Counterfactuals are alternatives to reality that we generate, particularly after negative events. An upward counterfactual is an imagined alternative to reality that is better than what actually happened. A downward counterfactual is an alternative that is worse than reality. Researchers have found that upward counterfactuals might help us prepare to encounter this negative situation again in the future and perhaps to do better the next time.

 

What are the Chances? resonated with the best book I read in 2019, Carol Dweck’s Mindset. Dweck is the psychologist who coined the terms “fixed” and “growth” mindsets:

 
In a fixed mindset students believe their basic abilities, their intelligence, their talents, are just fixed traits. They have a certain amount and that’s that, and then their goal becomes to look smart all the time and never look dumb. In a growth mindset students understand that their talents and abilities can be developed through effort, good teaching and persistence. They don’t necessarily think everyone’s the same or anyone can be Einstein, but they believe everyone can get smarter if they work at it. 

 

Similarly, Blatchley observes “When lucky people are unlucky – when something unwanted or awful happens – they learn from their mistakes, incorporating that experience into their expectations about the future. They are able to use their transformed expectations to change their bad luck into good for the next time.” Life becomes an upward spiral.

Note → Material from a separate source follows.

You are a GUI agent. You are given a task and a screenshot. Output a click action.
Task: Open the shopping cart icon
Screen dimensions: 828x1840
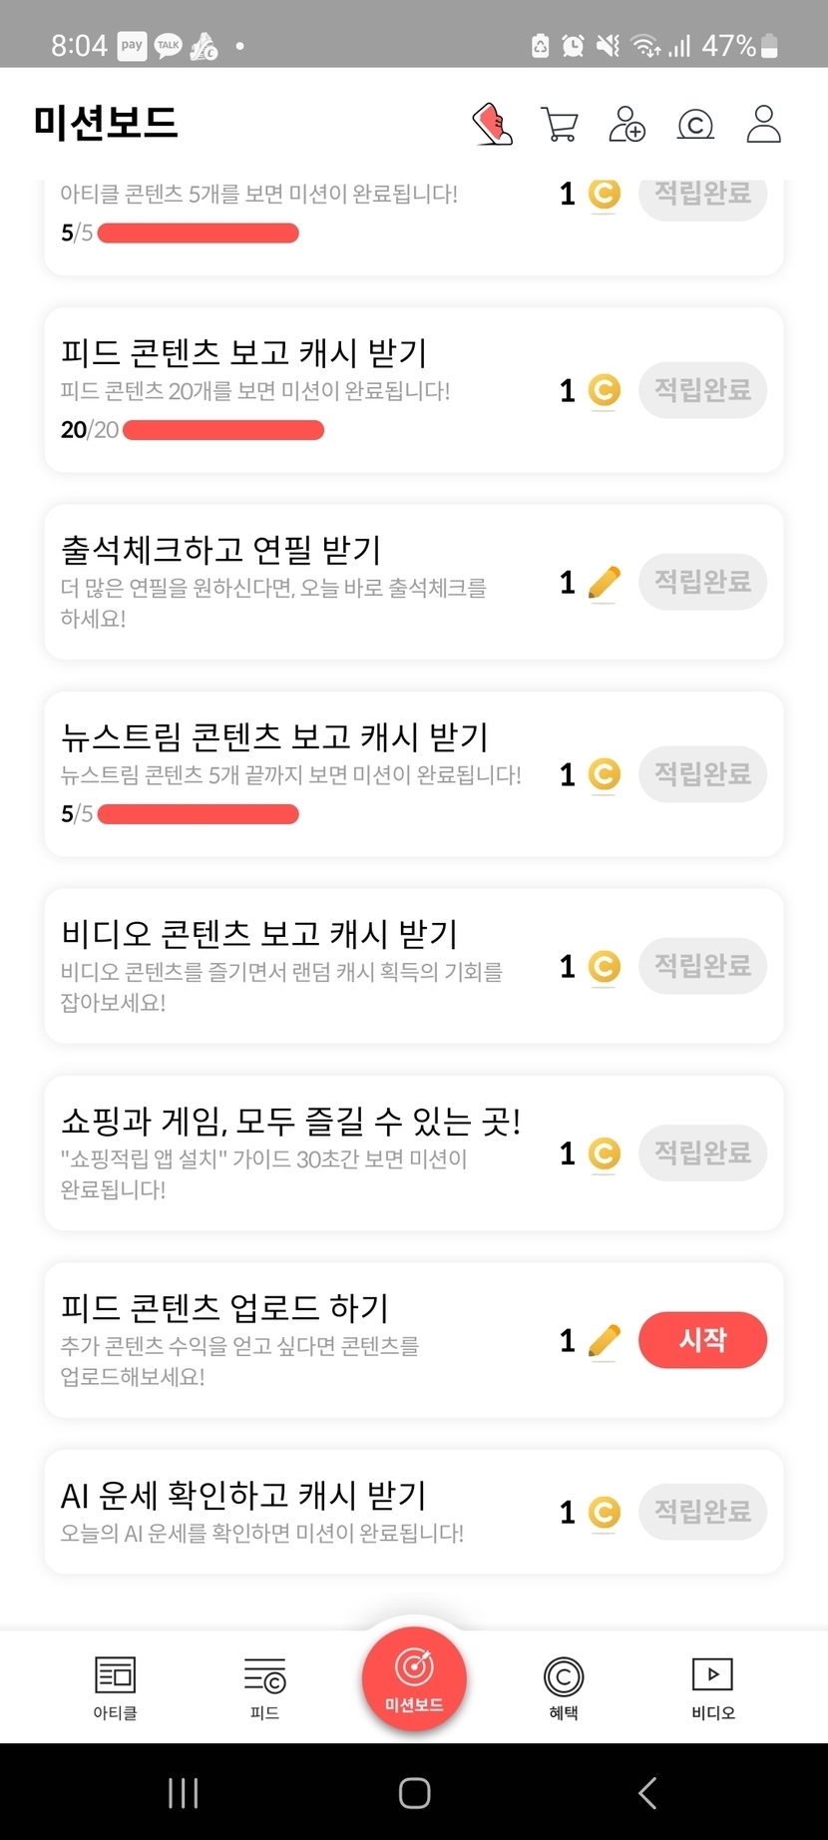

Somehow we all made it through 2020 and 2021, endured Donald Trump and Zoom school, and survived forest fires and floods. Now it’s another new year. The holiday snow is melting and the days already feel longer. As we slouch toward Groundhog’s Day, remember the lesson of the classic 80s movie:  Bill Murray learned how to learn from experience.

 

According to Barbara Blatchley in What are the Chances?

 

Luck is the way you face the randomness in the world. If we are open to it, accepting, not anxious or afraid, willing to learn from mistakes and to change a losing game, we can benefit from randomness. We can gain a modicum of control over this aspect of life, even if we can't control the universe on a large scale. Randomness will happen no matter what we do—chaos theory rules in our universe. Knowing how to roll with the punches; now that's lucky.



May we all plant plenty of flowers and find many blessings in 2022.